Research on Agricultural Named Entity Recognition Based on Pre Train BERT


Zhu Lun, Zhou Hui

Corresponding Author:
Zhou Hui

School of Computer Science and Artificial Intelligence, Aliyun School of Big Data, Changzhou University, Changzhou, 213164, Jiangsu, China


Aiming at the problems of traditional named entity recognition methods relying on artificial dictionary and insufficient feature extraction in the process of agricultural pest information extraction, considering the complexity and fuzziness of agricultural text data, an agricultural named entity recognition method based on pre training BERT is proposed. firstly, the unlabeled pre training BERT was used to eliminate ambiguity, then BILSTM was used to capture long-distance dependence, and finally the best sequence annotation was selected through CRF. In addition, combined with the text particularity of agricultural entities, the word itself and partial radicals are selected to establish a joint multi feature PBERT-BILSTM-CRF for entity recognition. experiments show that the PBERT-BILSTM-CRF combined with the combined characteristics of the word itself and the radical has improved the precision, recall and F1 value compared with other models, and its optimal F1 value has reached 90.24%. the model has the characteristics of fast training speed and strong recognition ability. Named entity recognition is the premise of many tasks in the middle and downstream of natural language processing.
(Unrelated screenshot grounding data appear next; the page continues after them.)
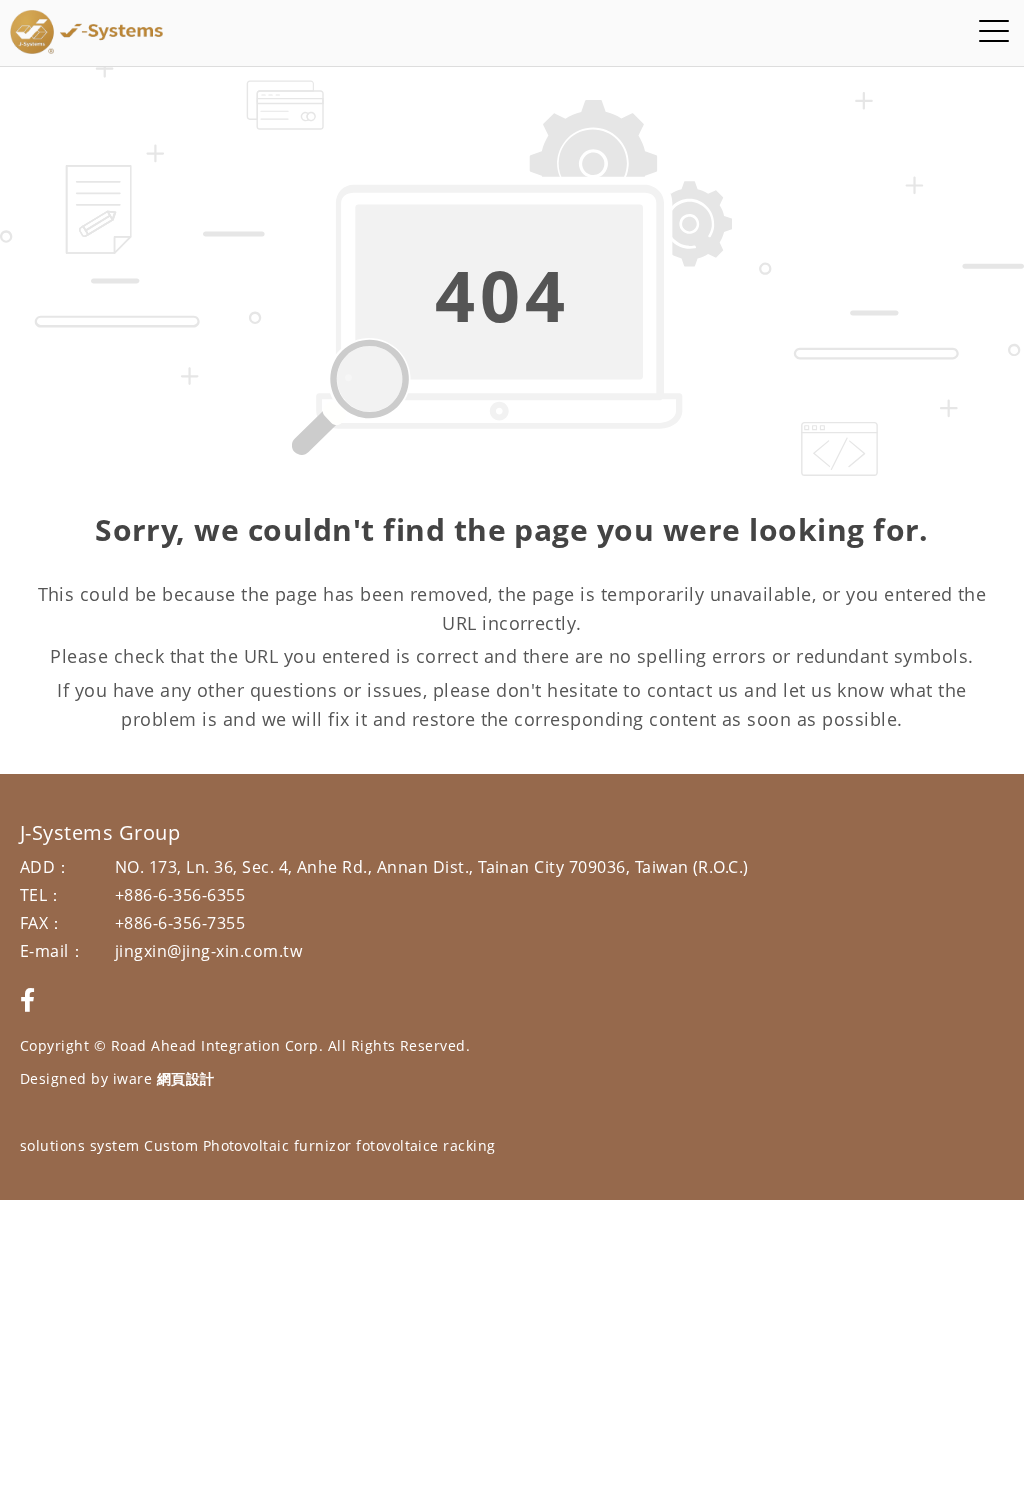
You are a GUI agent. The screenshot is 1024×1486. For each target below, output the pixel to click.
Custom (171, 1145)
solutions (52, 1145)
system (115, 1145)
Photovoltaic (246, 1145)
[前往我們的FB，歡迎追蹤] (27, 999)
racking (469, 1145)
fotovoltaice (397, 1145)
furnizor (323, 1145)
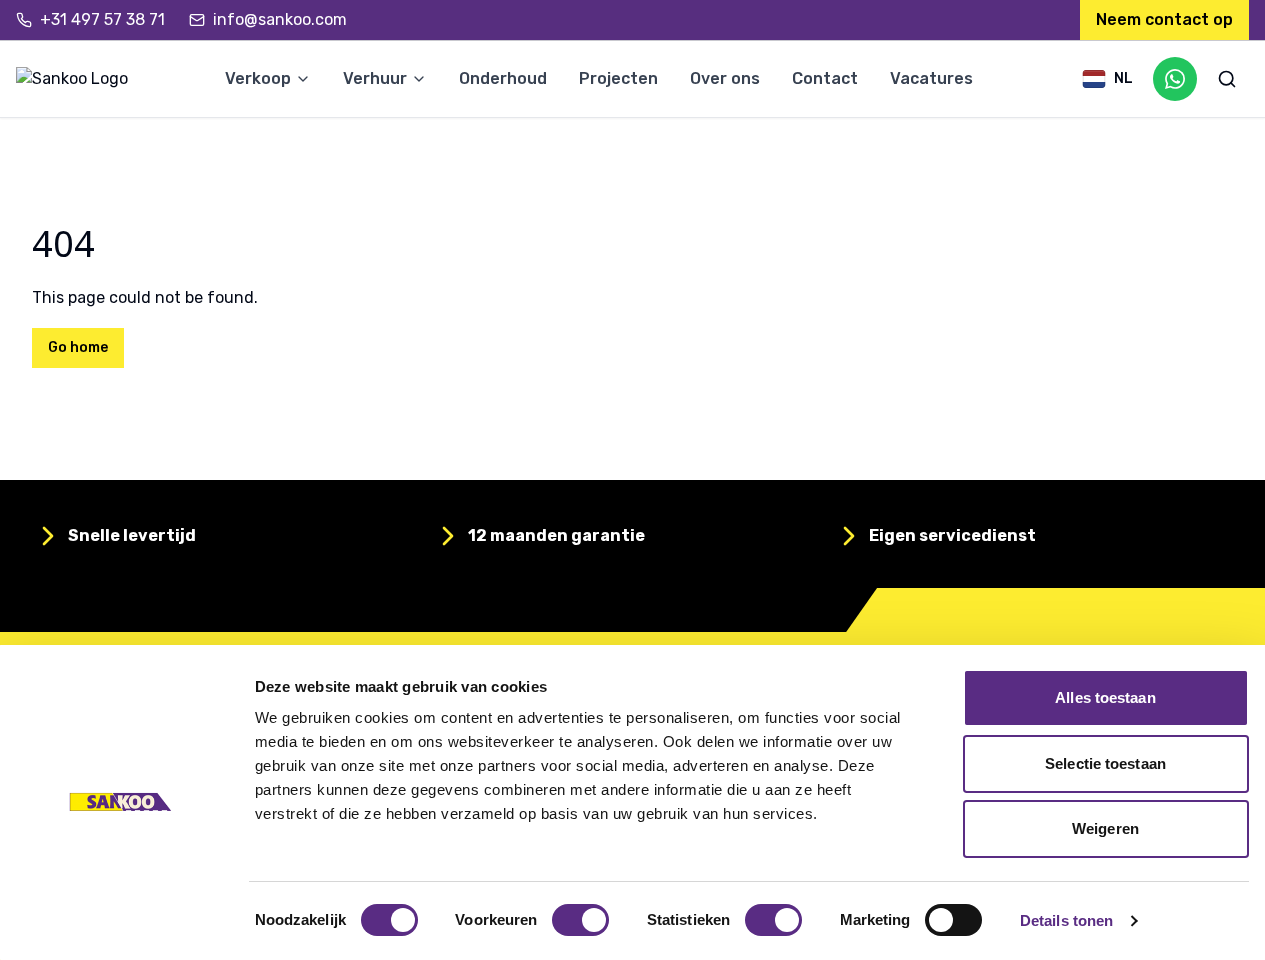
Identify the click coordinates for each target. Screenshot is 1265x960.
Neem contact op (1164, 19)
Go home (78, 347)
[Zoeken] (1227, 79)
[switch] (580, 920)
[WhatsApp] (1175, 79)
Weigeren (1105, 828)
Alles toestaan (1105, 697)
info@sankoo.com (280, 19)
The model provides a research basis for the construction of knowledge graph in agricultural field and agricultural Q&A.


agricultural; named entity recognition; CRF; fine tuning model; feature selection

Cite This Paper

Zhu Lun, Zhou Hui. Research on Agricultural Named Entity Recognition Based on Pre Train BERT. Academic Journal of Engineering and Technology Science (2022) Vol. 5, Issue 4: 34-42. https://doi.org/10.25236/AJETS.2022.050407.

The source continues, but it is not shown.